Hubo un tiempo, no hace mucho, que Juan Carlos se creía por encima del bien y del mal. Todos le reían las gracias. Todos, menos una, la reina Sofía, que tragaba y tragaba mirando hacia otro lado.
Quizás la ayudaba a ponerse de perfil ante lo que hacía su marido faldero el hecho de que, de cara al público, Juan Carlos todavía se cortaba un poco y no hacía ostentación de sus conquistas bragueteras. O no demasiado. Hasta que llegó una calurosa noche de julio de 1990. La revista Vanitatis recuerda uno de los días más humillantes de la emérita vividos delante de los ojos de todo el mundo. Cuando menos, delante de los ojos de los muchos asistentes a una cena de aquellas que se hacían en los veranos en Palma donde todo era lujo y despilfarro.

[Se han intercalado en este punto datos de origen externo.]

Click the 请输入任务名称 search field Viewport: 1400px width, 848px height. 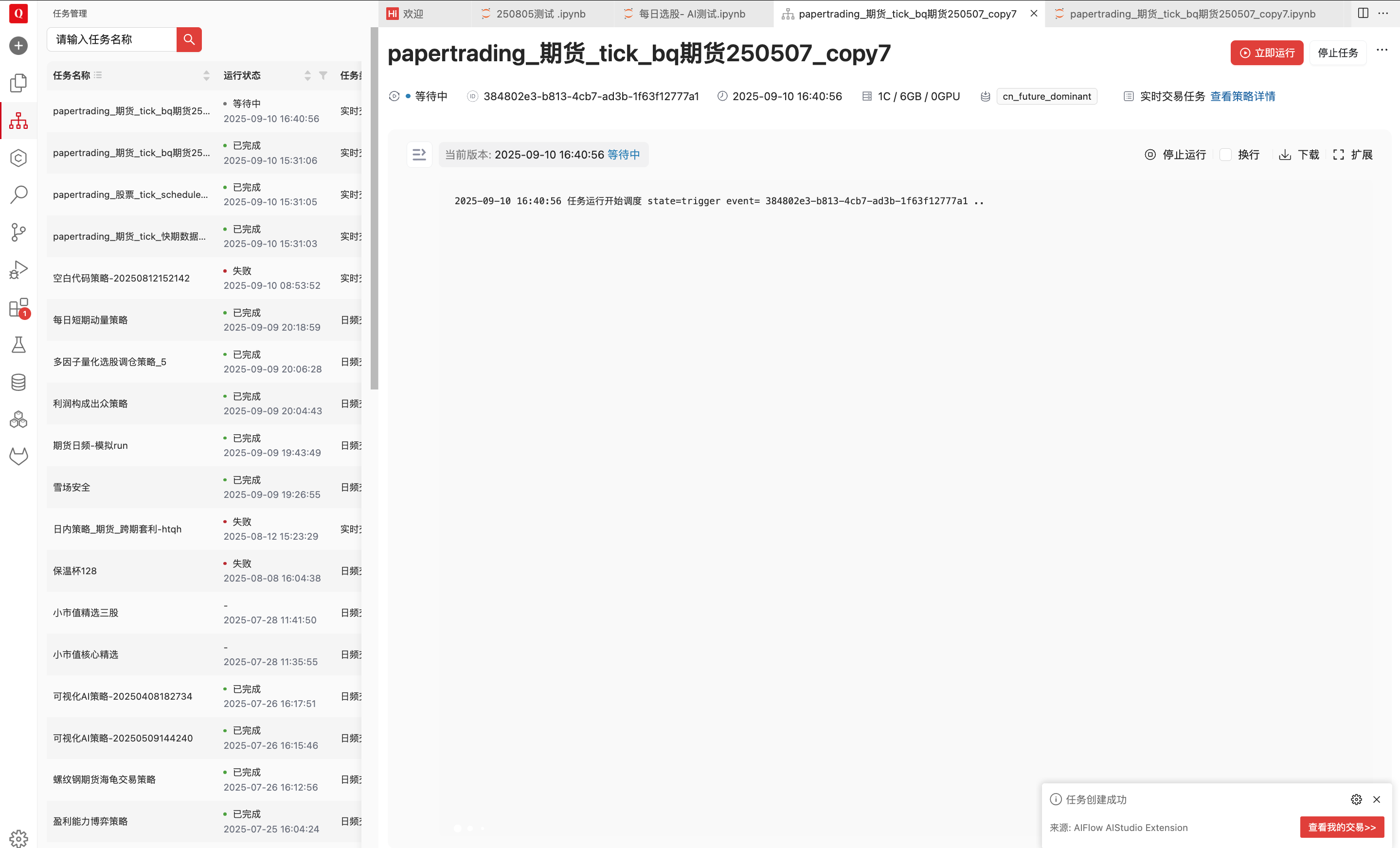(112, 39)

Primer gran festín de aquel verano, presidido por los entonces reyes de España. ¿La excusa? Bailarle el agua y hacerle la rosca al príncipe Aga Khan.
Todo el mundo sentado en la mesa esperando el festín. Mucho bochorno y mucho de ja, ja, ji, ji. Los camareros empiezan a servir el primer plato. ¿Y quién hace acto de presencia justo en aquel momento por el Real Club Náutico? El príncipe georgiano Tchokotoua, íntimo de Juan Carlos desde la infancia, acompañado de una empresaria mallorquina por quien Juancar bebía los vientos, Marta Gayá.

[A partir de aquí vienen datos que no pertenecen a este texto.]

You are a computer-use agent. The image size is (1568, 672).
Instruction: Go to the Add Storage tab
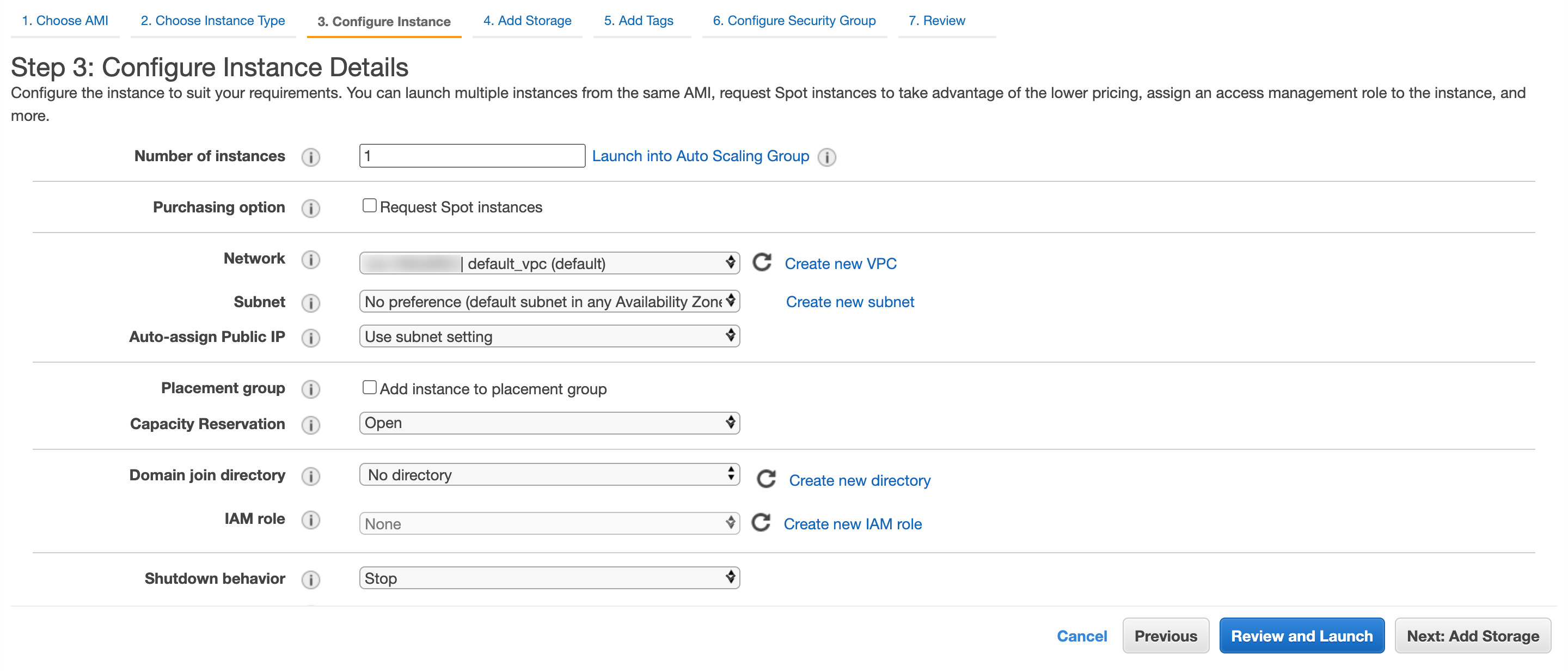point(527,21)
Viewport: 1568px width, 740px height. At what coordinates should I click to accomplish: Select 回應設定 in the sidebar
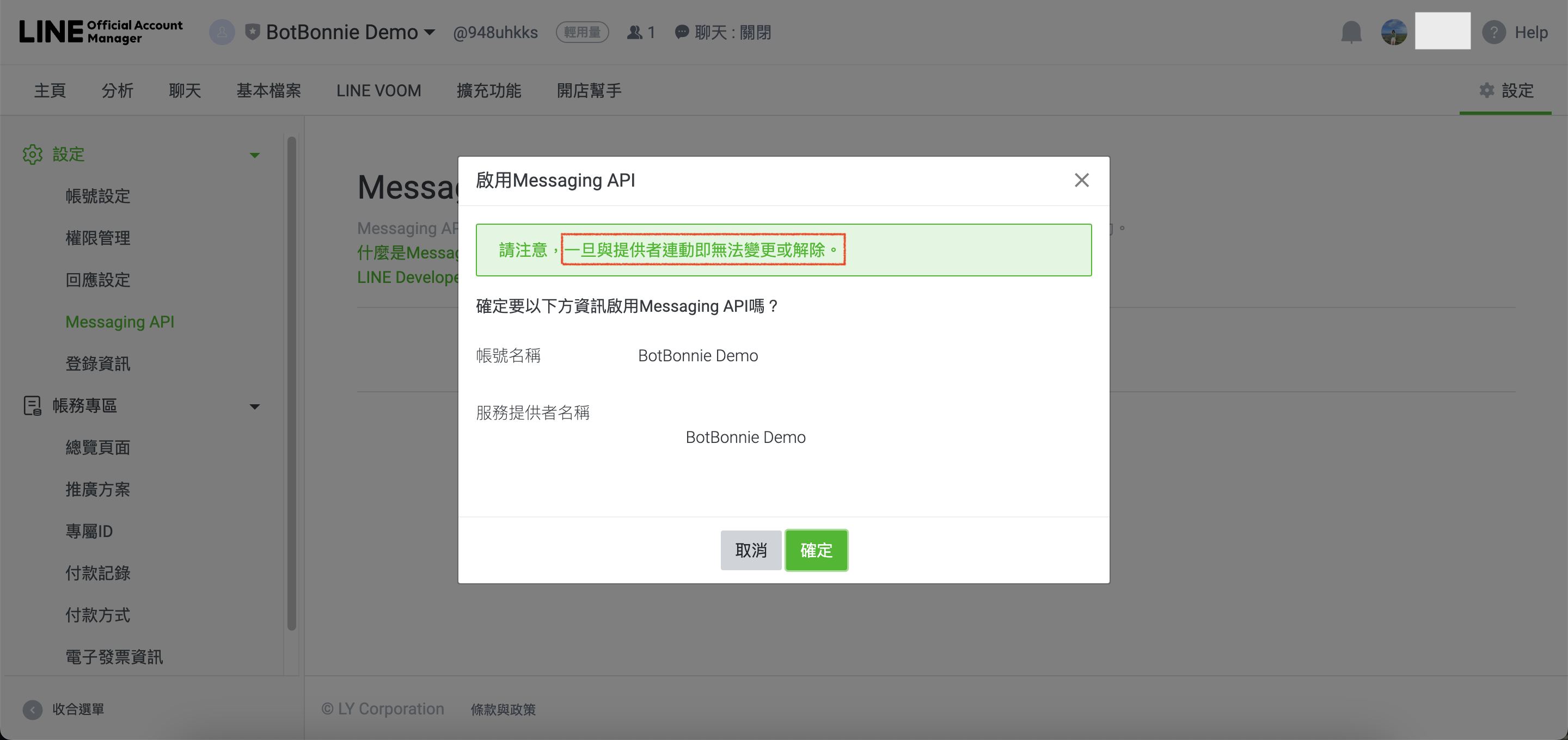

La amiga entrañable del rey que lo volvía loco de puertas a dentro. "Nunca he sido tan feliz", decía un enamorado emérito a sus íntimos hablando de Gayá. Un rey que aquella noche se pasó las formas por el forro. Cuando la vio aparecer a media cena, llegando tarde, todo el mundo se quedó sorprendido. Menos él. ¿Y qué hizo? Saltarse el protocolo y el mínimo respeto que le pudiera tener a su mujer, levantarse rápidamente de su mesa e ir a saludar efusivamente a su compañera de aventuras erótico-festivas, ante la incredulidad de todo el mundo y especialmente, de la reina Sofía. "El gesto fue uno de los mayores feos a la Reina", recuerdan en el citado medio. La cara de ella, un poema... Una cara que con el paso de los años, ha puesto muchísimas veces más.